The study was led by Dr. Shahar Lev-Ari of the Sackler Faculty of Medicine at Tel Aviv University, in cooperation with Prof. Eitan Friedman of Sheba Medical Center and assistance from other researchers, as part of Ph.D. student Clara Landau’s dissertation. The study was published in the prestigious JAMA Network Open medical journal.

Dr. Shahar Lev-Ari explains that in many cases, young women, carriers of BRCA1/BRCA2 genes, suffer from a state of uncertainty with regard to their future, mainly due to the realization that they are highly likely to contract breast cancer and/or ovarian cancer. Furthermore, at present there is no effective treatment for preventing the illness and the only active procedure for reducing the risk of cancer is a risk-reducing mastectomy and/or oophorectomy around the age of 40. It was this procedure that Angelina Jolie underwent in 2013.

Researchers add that due to fear and uncertainty in many cases, the carriers suffer psychological and physical symptoms that seriously disrupt their normal lives. As part of this, in the present study, the researchers sought to examine whether workshops and tools for promoting personal health, relief of stress and tension, and strengthening of mental soundness can improve the emotional well-being and quality of sleep of these young women carriers.

The study included 100 women carriers of BRCA1/BRCA2 genes currently under supervision at the Meirav Breast Center at Sheba Medical Center. As part of the study, the carriers learned and practiced the IBSR method (mindful self-inquiry for reduction of stress, the clinical application of “The Work” by Byron Katie), aimed at providing the participants with self practice techniques based on increased mindfulness, work on stress-causing beliefs (the “Inquiry” process), and cognitive reframing.

The results were very impressive. After participating in the workshops and self practice, the carriers showed great improvement in all aspects of personal growth, positive relations with others, life goals, and self acceptance. In addition, a clear improvement was seen in quality of sleep, which returned to normal.

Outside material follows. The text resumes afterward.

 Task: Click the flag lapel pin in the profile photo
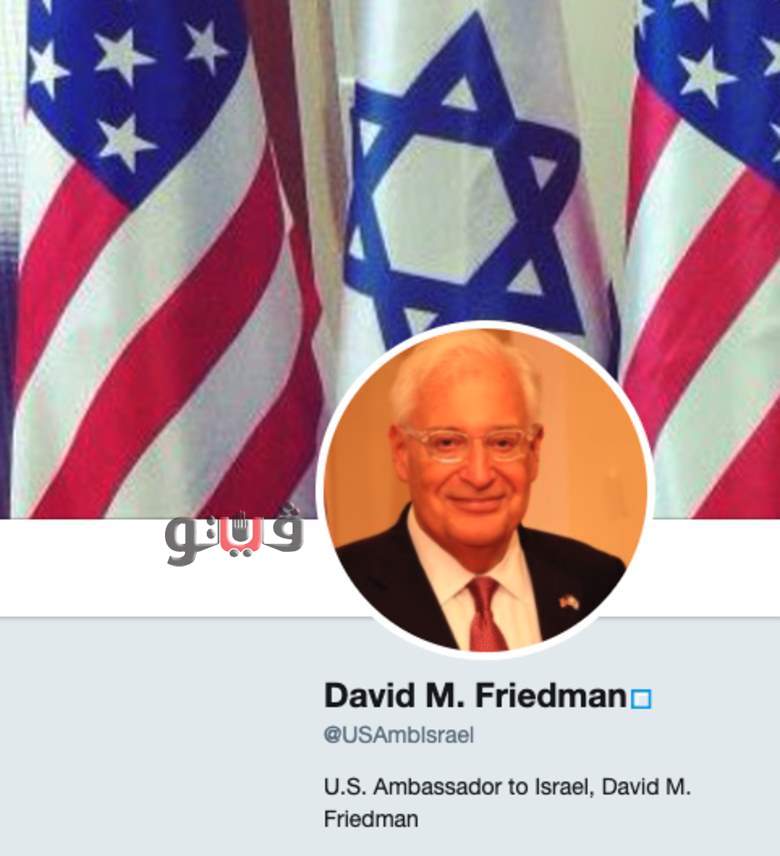coord(568,603)
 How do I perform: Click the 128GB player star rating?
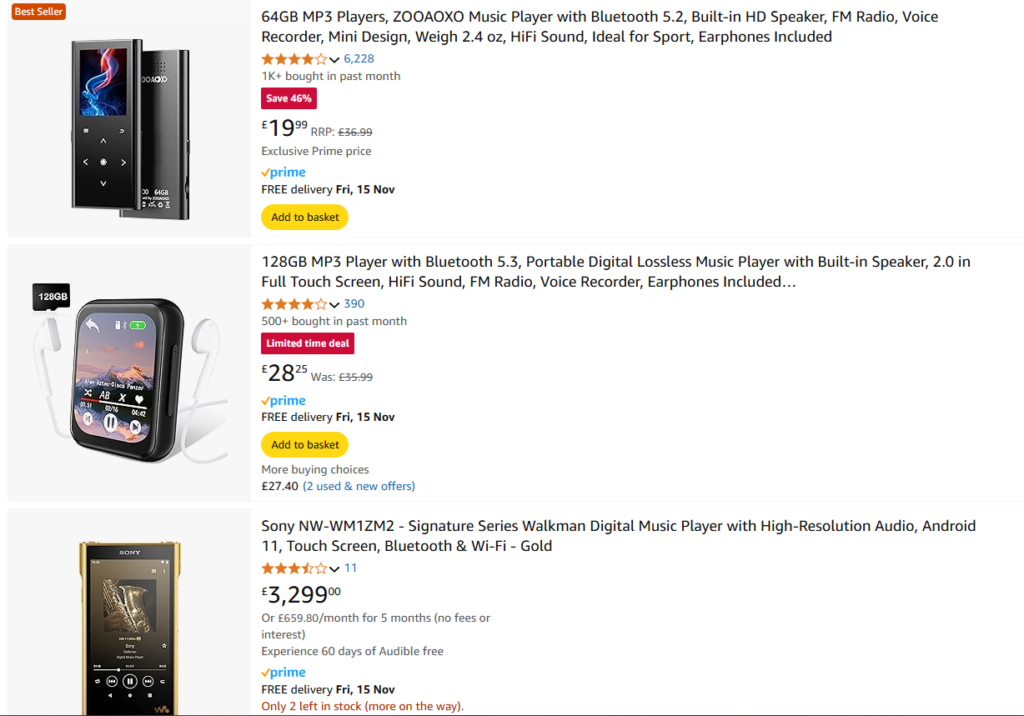(293, 304)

Furthermore, with regard to doubts over whether to undergo surgical procedures such as mastectomy and oophorectomy, a clear change of attitude was found among the participants, with some from a position of ruling out any procedure to making an appointment.

Therefore, the researchers are of the opinion that these findings indicate that study and practice of IBSR techniques may improve the psychological well-being of women with BRCA1/BRCA2 gene mutations, and constitute the basis (in conjunction with other studies) for recommending to consider providing this technique to women, along with oncogenetic consultation.